Deuxièmement, la communauté attend d’importants sacrifices personnels. Pour commencer, la politique ne sert pas à récompenser ou à encourager l’excellence et le succès et on attend que les gens qui ont réussi malgré le système restent modestes. Car, si quelqu’un a du succès, affirme la fameuse loi de Jante scandinave, c’est en premier lieu grâce à la Communauté et une dose de bonheur, et non à cause d’une exception individuelle (qui aurait dû de toute façon être au service de la Communauté).

Cela explique aussi les impôts élevés qui doivent réaliser ce nivellement poursuivi. C’est l’une des raisons pour laquelle la Norvège est connue pour ses prix très élevés. Il faut payer en plus pour tout. Évidemment, il y a un impôt sur la circulation, mais vous devez aussi ouvrir votre portefeuille pour entrer dans un centre-ville, rouler sur l’autoroute, ou même si vous voulez vous garer sur le parking du supermarché où vous faites vos courses. C’est la seule façon, disent les Norvégiens, de financer la qualité élevée des services publics.

Suite à ces impôts élevés et ces contributions sociales, les Norvégiens ratent beaucoup de plaisirs (sociaux) dont nous avons l’habitude en Belgique : pas de vendeurs de glace sur la plage, presque pas de restaurants dignes de ce nom, rarement un verre après le travail avec les collègues. En outre, les jeunes de 18 ans, hommes et femmes, doivent effectuer un service militaire ou civil (une idée récemment reprise par le Groupe du Vendredi). Régulièrement, il y a aussi le « dugnader », où l’on attend des habitants du quartier qu’ils s’engagent bénévolement sur un projet communautaire : cela peut aller d’un simple nettoyage de la rue à un coup de pinceau d’une petite école en passant par la surveillance d’une petite colline de ski équipée d’un remonte-pente.

Choix

L’attention accordée aux indicateurs de bien-être généraux tels que la perception du bonheur et la qualité de vie est incontestablement positive. Non seulement elle détourne l’attention du PIB réductionniste, mais elle permet aussi d’aller voir quels facteurs d’environnement rendent les autres populations heureuses. Dans le cas du lauréat de cette année, la Norvège, ce sont surtout les structures sociales et politiques qui semblent jouer un rôle. D’après mon analyse extrêmement subjective de ces derniers mois, le bien-être personnel et l’attention accordée à la nature jouent un rôle important dans la qualité de vie des Norvégiens.

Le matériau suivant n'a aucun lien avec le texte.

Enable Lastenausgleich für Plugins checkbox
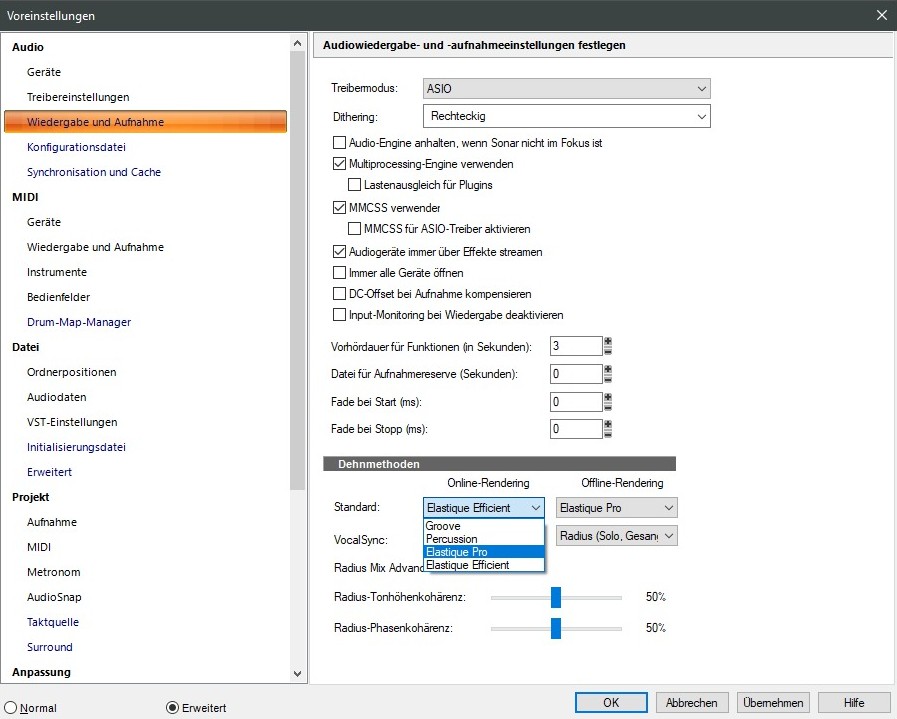The width and height of the screenshot is (897, 719). [x=355, y=185]
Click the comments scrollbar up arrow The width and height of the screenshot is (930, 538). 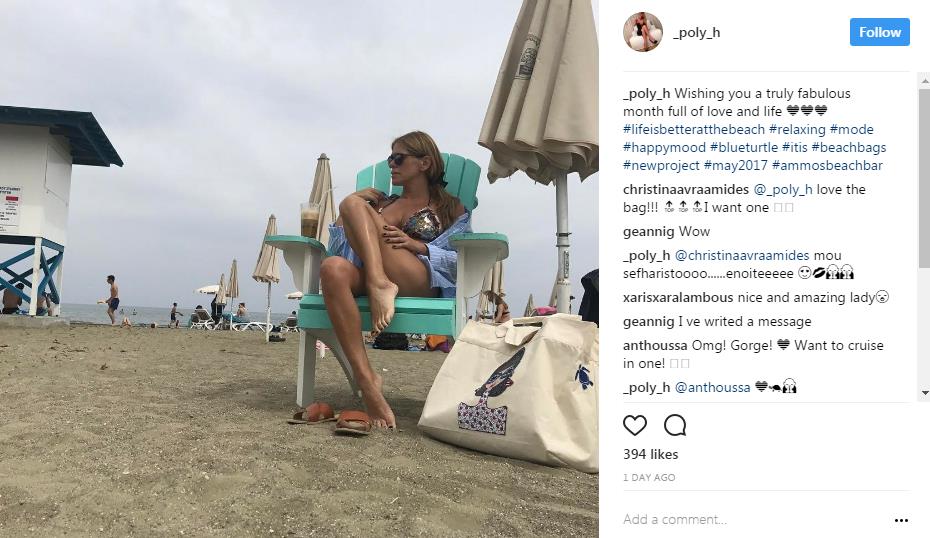point(925,79)
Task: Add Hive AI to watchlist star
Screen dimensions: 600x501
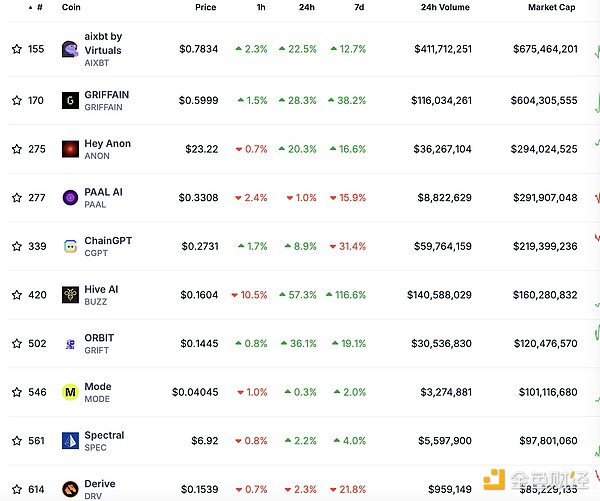Action: (17, 295)
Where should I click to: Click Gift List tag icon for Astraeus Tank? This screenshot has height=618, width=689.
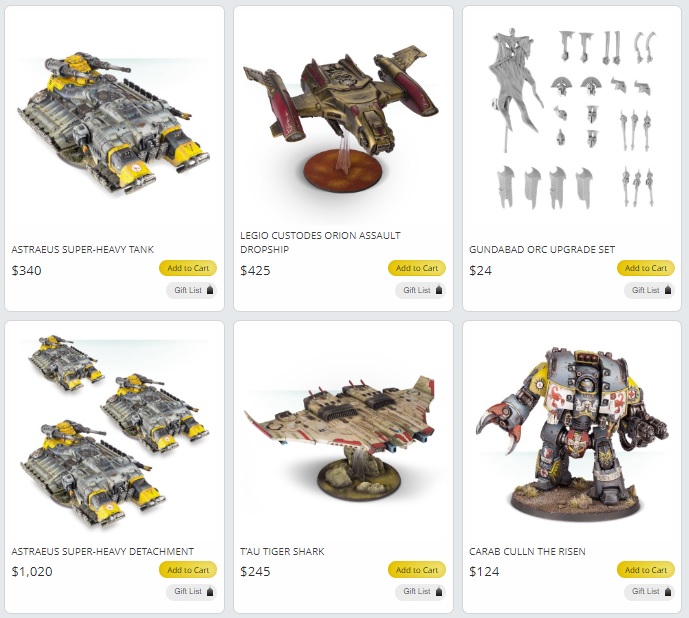click(210, 290)
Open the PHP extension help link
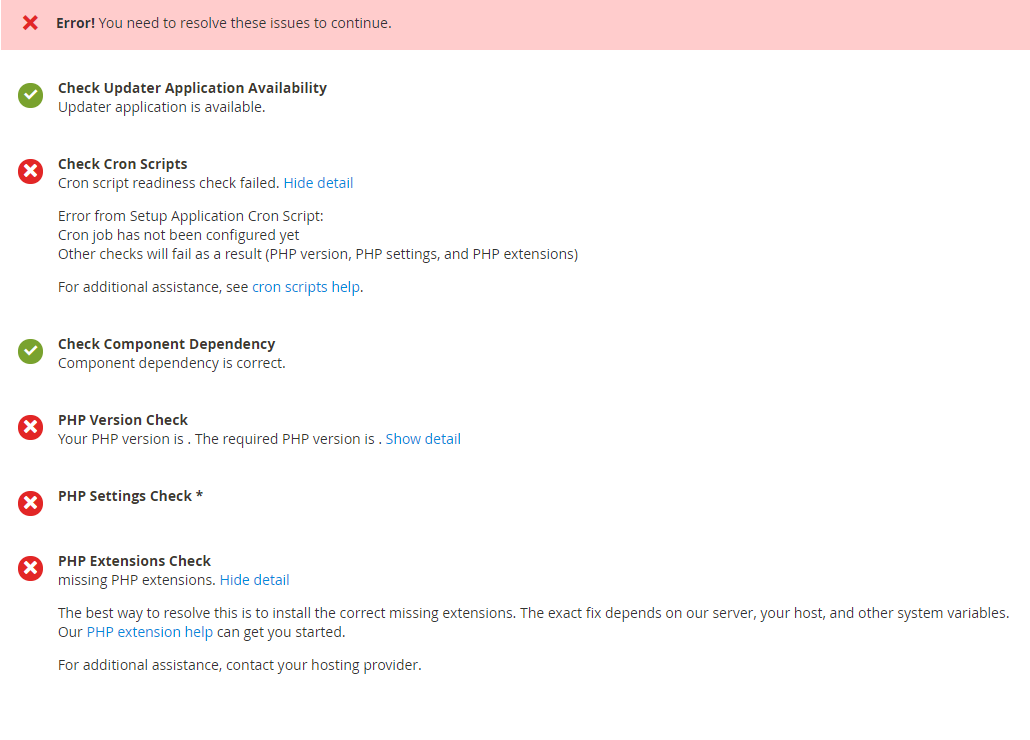 (150, 632)
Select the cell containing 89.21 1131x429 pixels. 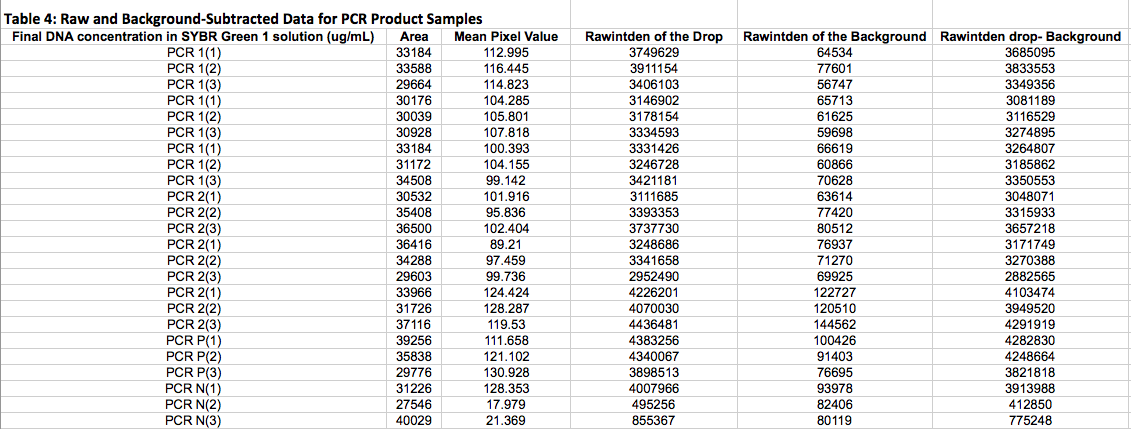[505, 244]
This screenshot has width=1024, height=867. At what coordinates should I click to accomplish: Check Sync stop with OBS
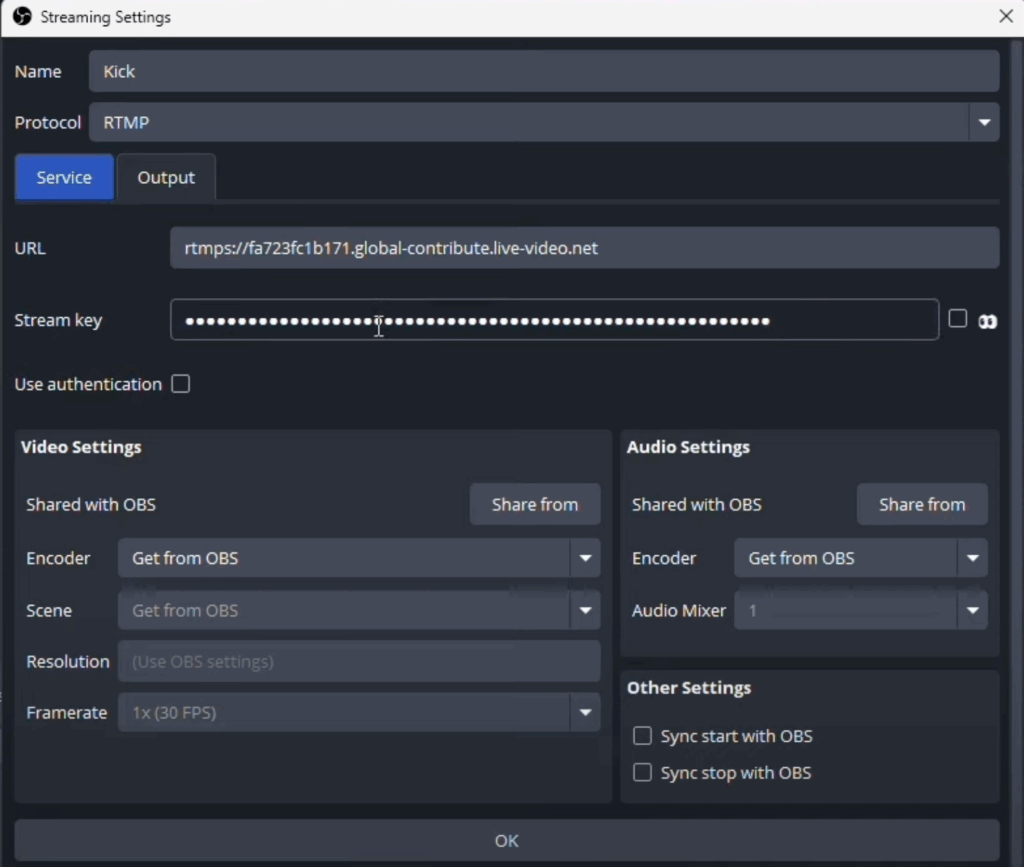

La Belgique peut continuer à progresser dans le classement du bonheur, particulièrement en misant plus qu’aujourd’hui sur un bon service public et une bonne administration, mais nous devons bien réaliser que sans choix clairs et douloureux nous n’allons pas progresser sur tous les plans. Nous devons réaliser que ces choix s’accompagnent d’un prix que la société n’est pas toujours prête à payer. Un fort tissu social par exemple, se construit souvent au détriment de la liberté individuelle. Mais mener un débat constructif fait de toute façon progresser la société.